6. Silence unwittingly reinforces the dominant cultural narrative. The recent Independent article on Vicky Beeching’s sexuality is just the latest in a long line of similar articles in the popular media, each of which assumes that there are two camps when it comes to Christians and sexuality: on the one hand, retrograde bigots who hate gays, troll, write abusive emails, perpetuate homophobia, and assume all same-sex attraction is demonic, and on the other hand, courageous heroes of compassion who are either gay themselves or are sure that God is absolutely fine with gay sex. If those in the middle – those who love gay people, pastor gay people, care for gay people, and continue to preach the gospel and teach biblical truth to gay people – sit this one out, then the dominant narrative is simply reinforced. I know the Independent will never run a feature on the men with same sex attraction we’ve baptised recently, or on any of the Living Out contributors, and I don’t care.

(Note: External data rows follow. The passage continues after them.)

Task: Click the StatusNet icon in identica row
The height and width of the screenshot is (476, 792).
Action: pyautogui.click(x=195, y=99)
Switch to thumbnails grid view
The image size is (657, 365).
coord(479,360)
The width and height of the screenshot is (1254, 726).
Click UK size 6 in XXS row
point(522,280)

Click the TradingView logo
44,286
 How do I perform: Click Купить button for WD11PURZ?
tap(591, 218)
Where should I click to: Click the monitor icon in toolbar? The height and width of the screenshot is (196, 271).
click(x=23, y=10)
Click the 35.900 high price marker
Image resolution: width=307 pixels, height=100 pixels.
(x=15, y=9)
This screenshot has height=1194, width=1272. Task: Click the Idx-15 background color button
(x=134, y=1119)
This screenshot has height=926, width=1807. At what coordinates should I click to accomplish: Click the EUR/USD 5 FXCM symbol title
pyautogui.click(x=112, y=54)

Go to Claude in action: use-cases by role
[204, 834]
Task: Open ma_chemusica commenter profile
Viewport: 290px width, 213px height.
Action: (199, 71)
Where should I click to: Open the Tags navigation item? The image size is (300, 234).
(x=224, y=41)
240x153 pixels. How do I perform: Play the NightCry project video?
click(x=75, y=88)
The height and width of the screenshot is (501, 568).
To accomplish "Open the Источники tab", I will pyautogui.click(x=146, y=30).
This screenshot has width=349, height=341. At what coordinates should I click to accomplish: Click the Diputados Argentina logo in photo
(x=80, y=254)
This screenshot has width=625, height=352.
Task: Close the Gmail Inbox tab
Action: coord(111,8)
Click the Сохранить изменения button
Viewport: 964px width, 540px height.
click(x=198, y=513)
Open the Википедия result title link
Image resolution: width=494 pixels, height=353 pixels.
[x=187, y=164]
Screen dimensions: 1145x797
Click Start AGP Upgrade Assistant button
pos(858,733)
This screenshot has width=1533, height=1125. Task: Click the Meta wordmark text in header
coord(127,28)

But I want to make it as hard as possible for them to tell their story without reference to the radical middle, and as hard as possible for anyone else to believe it. Modelling how to respond, albeit imperfectly, is far better than dancing around the issue and allowing the agenda to be set by the extremes.

7. Those of us who instinctively cheer when we read the previous six points are probably in the greatest need of hearing what the advocates of silence have to say. Personally, I’m persuaded that most city churches in the UK today need a nudge in the direction of clarity more than nuance, and of courage more than sensitivity. But the very fact that I believe this means, despite all I’ve said, that I need to stop and listen to what these city churches are saying by their silence. For instance: speaking about these issues is often done badly. Or: most people already think Christians are obsessed with sexuality. Or: booklets and sermons can put your congregants, especially those who carry significant responsibilities, in difficult positions. (Our church currently has the chair of the County Council, three town councillors, two former mayors, and a prospective parliamentary candidate, all from one of the two major parties in our area, so I’m not speaking from a vacuum here.) On balance, I think speaking about pressing issues carefully is far better than not speaking at all, and obviously, I think all churches should agree with me. But I want to hear what those who disagree with me are (not) saying.

As I say, I don’t belong to a Silent Church (and let’s face it, I probably never will), and it may be that even the reports of their existence are paranoid exaggerations or fictional flights of fancy. I hope so. But I think posts like this are still worth it. Just in case.